If a line below contains the string "back", return that line.

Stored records
-*-*-

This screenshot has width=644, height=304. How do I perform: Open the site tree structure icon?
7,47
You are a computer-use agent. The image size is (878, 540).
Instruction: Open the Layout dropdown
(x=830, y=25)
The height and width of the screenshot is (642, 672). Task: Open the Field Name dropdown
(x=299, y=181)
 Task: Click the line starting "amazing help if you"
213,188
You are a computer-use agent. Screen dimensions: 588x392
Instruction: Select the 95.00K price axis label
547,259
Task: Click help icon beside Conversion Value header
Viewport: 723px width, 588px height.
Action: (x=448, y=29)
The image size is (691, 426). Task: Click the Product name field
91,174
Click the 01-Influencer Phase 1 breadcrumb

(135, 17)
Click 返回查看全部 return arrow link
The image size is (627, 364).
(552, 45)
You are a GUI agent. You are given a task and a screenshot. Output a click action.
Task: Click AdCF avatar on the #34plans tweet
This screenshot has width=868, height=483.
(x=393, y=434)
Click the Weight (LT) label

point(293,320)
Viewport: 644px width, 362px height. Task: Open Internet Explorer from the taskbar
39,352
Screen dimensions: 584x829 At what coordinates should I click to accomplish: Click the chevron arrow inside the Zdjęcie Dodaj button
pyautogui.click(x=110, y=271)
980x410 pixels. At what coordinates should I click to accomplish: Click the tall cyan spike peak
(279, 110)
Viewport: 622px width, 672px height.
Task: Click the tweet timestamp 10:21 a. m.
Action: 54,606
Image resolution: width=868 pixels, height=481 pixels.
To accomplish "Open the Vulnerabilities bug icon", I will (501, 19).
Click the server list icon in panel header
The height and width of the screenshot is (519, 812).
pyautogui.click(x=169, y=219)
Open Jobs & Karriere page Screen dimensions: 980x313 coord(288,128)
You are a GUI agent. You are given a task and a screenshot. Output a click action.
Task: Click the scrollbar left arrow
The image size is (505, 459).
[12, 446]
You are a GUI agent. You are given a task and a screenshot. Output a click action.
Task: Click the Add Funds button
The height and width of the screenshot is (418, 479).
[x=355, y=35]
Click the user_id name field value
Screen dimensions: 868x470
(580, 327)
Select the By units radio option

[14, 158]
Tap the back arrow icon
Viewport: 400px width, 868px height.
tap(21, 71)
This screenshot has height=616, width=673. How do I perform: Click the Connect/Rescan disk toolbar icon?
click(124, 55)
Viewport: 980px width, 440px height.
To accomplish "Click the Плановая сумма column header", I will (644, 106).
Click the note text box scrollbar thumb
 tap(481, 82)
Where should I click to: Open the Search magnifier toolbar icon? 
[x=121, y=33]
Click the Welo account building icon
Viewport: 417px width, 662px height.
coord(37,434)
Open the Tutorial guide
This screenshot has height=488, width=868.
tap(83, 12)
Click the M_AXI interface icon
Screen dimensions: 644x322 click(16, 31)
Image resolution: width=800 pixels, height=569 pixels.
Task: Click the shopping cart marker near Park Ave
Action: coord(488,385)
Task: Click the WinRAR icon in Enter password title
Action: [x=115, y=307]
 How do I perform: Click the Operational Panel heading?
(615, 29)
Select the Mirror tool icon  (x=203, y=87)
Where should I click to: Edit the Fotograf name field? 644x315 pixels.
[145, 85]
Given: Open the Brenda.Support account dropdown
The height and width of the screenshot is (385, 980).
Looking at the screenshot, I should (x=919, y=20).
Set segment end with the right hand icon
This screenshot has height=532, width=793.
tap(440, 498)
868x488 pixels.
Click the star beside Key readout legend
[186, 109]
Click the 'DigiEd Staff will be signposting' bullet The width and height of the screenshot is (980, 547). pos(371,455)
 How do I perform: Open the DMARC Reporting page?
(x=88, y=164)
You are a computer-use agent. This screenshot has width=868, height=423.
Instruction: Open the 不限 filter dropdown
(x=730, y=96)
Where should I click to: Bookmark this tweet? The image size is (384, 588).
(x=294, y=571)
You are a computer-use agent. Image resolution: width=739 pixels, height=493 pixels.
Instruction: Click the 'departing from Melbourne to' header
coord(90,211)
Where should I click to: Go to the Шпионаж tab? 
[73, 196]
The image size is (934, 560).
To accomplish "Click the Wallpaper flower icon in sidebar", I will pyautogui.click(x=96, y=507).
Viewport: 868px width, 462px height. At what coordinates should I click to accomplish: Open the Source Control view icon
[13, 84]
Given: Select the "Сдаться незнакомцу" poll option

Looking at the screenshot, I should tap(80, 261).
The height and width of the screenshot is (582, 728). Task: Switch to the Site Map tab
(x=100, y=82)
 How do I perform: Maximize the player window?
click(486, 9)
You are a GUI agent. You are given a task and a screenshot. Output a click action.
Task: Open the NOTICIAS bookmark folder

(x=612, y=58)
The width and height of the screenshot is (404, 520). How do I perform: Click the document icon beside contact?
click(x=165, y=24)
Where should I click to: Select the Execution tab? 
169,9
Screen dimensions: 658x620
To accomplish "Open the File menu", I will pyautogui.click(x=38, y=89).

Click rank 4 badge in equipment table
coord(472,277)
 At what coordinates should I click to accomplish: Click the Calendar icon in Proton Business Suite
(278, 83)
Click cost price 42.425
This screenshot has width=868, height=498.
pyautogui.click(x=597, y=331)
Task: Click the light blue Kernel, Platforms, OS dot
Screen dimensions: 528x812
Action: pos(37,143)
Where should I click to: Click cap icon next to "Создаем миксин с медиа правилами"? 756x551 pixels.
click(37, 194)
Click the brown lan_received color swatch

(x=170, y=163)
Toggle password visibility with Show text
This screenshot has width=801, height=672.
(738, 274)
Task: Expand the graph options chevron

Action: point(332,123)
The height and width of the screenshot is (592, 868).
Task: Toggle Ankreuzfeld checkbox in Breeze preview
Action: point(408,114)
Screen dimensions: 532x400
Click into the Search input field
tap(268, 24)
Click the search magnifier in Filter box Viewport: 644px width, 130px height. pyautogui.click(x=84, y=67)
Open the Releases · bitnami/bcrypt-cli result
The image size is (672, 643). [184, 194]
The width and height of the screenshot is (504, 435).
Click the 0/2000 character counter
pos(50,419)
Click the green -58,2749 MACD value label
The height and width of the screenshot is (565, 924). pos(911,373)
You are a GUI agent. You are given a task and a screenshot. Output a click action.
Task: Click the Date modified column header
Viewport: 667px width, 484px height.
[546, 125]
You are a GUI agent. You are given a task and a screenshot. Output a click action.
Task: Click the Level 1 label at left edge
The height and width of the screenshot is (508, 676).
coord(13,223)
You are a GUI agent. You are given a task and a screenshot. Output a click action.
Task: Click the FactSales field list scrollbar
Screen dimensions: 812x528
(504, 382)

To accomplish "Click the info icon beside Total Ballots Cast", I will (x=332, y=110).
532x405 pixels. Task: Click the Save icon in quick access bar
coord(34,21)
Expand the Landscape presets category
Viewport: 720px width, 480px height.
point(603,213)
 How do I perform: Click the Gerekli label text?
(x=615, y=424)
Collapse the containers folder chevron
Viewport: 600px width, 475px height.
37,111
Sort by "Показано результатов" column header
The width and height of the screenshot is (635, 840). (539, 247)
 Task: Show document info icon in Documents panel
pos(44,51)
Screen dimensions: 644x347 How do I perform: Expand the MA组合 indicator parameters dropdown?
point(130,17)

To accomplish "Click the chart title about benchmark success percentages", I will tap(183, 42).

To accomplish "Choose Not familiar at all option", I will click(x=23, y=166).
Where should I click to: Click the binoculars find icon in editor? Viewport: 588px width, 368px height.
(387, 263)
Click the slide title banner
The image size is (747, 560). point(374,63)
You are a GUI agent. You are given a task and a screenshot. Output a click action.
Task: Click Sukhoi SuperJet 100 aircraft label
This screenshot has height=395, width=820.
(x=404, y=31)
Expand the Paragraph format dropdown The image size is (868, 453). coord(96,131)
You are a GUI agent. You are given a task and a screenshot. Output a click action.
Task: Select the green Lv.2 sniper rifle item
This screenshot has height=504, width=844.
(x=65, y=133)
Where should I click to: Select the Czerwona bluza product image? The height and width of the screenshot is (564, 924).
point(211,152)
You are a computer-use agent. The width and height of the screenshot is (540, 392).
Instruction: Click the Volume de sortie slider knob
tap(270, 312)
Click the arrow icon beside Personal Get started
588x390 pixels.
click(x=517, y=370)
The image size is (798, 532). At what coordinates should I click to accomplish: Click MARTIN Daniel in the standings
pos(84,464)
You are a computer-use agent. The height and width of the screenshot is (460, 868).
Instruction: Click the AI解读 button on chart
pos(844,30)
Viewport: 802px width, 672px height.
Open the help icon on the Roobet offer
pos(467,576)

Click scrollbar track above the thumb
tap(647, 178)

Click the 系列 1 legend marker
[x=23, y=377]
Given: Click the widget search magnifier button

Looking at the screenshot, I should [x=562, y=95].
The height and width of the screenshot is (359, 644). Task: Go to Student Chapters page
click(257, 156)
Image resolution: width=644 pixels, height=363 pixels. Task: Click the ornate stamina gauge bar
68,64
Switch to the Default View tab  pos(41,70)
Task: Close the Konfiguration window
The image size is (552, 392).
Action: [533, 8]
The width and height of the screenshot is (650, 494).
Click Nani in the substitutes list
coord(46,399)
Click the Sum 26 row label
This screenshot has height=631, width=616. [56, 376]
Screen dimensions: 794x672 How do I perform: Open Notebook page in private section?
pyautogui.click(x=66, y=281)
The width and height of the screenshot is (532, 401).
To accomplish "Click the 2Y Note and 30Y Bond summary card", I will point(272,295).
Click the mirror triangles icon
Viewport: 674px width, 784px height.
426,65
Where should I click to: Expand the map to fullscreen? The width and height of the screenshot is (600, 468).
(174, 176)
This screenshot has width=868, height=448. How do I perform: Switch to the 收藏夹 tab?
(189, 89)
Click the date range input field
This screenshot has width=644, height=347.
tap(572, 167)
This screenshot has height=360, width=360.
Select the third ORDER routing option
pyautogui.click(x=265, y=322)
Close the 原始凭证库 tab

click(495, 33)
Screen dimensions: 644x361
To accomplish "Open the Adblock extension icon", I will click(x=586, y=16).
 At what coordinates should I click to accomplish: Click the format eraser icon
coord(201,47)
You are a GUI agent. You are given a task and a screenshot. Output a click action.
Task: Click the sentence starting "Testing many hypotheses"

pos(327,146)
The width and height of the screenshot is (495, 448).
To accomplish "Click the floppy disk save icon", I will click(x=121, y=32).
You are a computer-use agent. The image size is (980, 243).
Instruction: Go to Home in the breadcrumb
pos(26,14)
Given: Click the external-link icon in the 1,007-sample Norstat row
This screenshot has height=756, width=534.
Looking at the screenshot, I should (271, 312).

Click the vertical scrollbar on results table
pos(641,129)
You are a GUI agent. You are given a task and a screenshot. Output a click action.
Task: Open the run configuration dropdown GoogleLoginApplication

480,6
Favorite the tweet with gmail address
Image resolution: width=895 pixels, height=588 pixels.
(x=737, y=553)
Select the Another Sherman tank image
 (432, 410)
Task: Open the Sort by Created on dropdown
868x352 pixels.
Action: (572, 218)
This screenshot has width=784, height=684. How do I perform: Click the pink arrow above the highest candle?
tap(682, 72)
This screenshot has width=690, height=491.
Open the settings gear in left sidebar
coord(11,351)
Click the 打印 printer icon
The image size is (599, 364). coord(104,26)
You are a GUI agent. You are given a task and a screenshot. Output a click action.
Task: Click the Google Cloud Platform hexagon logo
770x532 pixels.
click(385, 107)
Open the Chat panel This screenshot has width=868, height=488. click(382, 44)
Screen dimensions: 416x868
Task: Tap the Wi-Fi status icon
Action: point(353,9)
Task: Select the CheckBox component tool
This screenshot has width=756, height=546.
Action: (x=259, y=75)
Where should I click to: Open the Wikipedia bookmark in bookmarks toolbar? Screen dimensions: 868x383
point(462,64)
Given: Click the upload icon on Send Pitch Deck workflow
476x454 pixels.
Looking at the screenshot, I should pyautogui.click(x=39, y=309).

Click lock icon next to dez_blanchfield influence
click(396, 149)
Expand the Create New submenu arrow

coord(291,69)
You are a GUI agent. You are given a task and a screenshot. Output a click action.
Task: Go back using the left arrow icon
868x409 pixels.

-*-*-

● Output of the task
Tap the back arrow icon
Task: Go back using the left arrow icon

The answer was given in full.